Du fil employé sur des corps autopsiés et un tissu taché du sang de la victime de violence conjugale qu’il couvrait sont également tirés de leur seule dimension macabre. Les fils noués forment une chaîne (36 corps) et le linceul devient une surface colorée par des broderies mayas (Tissu brodé), des gestes d’espoir. Ces matières, ainsi que l’eau, fonctionnent comme des reliques; elles sont des substituts des victimes, auxquelles les oeuvres tentent de redonner une dignité. La puissance d’évocation du travail de Margolles s’incarne ainsi principalement par l’aura attribuée aux matières les plus viles.
Débris
La Promesa (La promesse) en est l’exemple culminant avec son bloc sculptural de 16mètres de long. Il s’agit d’une partie des débris broyés de l’une des 150 000 maisons abandonnées de Ciudad Juárez, dans un quartier délaissé à cause du crime et de la violence. Se confondant en apparence à un sarcophage ou à une sculpture minimaliste, le bloc n’est pas tant un mur. L’artiste l’aborde plutôt comme un cadavre. Elle a d’ailleurs mis 11 jours à détruire la maison avec des gestes soignés, les mêmes qu’on demande à des bénévoles de pratiquer pendant l’exposition sur les débris impeccablement coffrés in situ. Après quelques jours, la masse est déjà grugée par endroits.

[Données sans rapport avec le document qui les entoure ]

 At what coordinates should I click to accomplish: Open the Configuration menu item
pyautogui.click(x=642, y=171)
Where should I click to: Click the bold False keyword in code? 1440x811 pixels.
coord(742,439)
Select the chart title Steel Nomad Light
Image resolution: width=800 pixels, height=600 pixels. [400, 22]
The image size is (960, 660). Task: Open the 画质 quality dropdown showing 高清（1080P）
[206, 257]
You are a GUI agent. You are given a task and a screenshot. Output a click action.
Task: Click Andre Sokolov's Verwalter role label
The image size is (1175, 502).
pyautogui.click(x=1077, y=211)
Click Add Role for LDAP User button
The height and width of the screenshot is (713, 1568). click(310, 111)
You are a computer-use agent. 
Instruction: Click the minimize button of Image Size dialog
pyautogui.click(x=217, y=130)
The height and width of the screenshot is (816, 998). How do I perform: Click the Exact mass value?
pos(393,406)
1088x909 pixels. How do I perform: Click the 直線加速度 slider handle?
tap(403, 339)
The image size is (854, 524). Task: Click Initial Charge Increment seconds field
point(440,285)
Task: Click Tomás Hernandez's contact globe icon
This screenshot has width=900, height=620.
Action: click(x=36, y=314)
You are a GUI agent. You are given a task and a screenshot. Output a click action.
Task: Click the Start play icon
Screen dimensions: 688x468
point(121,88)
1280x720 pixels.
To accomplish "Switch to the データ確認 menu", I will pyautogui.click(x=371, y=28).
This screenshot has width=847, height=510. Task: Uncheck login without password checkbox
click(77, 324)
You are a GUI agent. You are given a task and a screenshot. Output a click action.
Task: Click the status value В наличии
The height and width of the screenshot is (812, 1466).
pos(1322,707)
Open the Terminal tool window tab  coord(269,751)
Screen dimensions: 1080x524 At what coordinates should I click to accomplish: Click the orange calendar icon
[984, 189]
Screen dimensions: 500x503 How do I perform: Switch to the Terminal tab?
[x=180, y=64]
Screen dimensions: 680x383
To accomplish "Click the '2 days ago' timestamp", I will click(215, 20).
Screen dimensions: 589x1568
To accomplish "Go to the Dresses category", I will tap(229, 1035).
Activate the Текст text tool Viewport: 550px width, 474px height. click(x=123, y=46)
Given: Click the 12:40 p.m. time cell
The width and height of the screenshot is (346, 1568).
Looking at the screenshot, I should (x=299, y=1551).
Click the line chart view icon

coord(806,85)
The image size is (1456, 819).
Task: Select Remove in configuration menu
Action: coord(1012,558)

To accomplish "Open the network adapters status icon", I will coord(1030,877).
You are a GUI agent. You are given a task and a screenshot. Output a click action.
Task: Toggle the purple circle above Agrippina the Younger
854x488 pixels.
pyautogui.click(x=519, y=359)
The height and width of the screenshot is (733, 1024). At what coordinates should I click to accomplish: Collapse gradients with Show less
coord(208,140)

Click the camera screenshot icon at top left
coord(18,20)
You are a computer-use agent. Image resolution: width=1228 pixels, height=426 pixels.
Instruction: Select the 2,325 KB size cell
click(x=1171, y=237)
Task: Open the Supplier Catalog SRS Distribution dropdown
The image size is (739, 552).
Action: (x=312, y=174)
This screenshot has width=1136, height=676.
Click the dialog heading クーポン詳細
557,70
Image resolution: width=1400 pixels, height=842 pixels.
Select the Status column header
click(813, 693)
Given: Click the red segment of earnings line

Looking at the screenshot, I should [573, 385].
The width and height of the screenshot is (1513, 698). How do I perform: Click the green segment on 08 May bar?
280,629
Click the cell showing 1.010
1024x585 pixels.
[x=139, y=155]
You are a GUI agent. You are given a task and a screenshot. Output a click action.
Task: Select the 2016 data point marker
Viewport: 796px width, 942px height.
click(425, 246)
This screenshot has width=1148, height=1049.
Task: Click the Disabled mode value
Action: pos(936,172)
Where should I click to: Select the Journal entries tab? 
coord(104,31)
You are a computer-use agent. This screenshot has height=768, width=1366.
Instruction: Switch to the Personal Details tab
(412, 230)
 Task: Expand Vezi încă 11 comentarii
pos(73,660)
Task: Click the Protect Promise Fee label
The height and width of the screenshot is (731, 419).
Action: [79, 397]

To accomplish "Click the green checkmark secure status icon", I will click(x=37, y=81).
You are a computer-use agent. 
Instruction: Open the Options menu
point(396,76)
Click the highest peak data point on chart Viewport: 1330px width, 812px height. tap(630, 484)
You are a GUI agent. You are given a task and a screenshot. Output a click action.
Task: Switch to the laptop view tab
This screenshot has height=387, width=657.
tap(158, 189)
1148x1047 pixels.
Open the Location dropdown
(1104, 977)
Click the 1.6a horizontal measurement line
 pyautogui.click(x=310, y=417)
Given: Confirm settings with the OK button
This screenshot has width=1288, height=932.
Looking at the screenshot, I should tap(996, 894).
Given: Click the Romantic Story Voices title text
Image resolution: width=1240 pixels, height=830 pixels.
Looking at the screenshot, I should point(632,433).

S’ouvrant à la participation, l’oeuvre réactive certes la mémoire de ce corps — la maison se faisant l’extension des laissés-pour-compte et le détail d’un quartier moribond —, mais invite aussi à y projeter métaphoriquement les inflexions locales de promesses non tenues. L’actualité n’en manque pas. L’oeuvre, qui exerce une fascination égale à son austérité, se verra donc défaite, libérant des décombres le nécessaire souvenir d’engagements ou d’espérance envolés.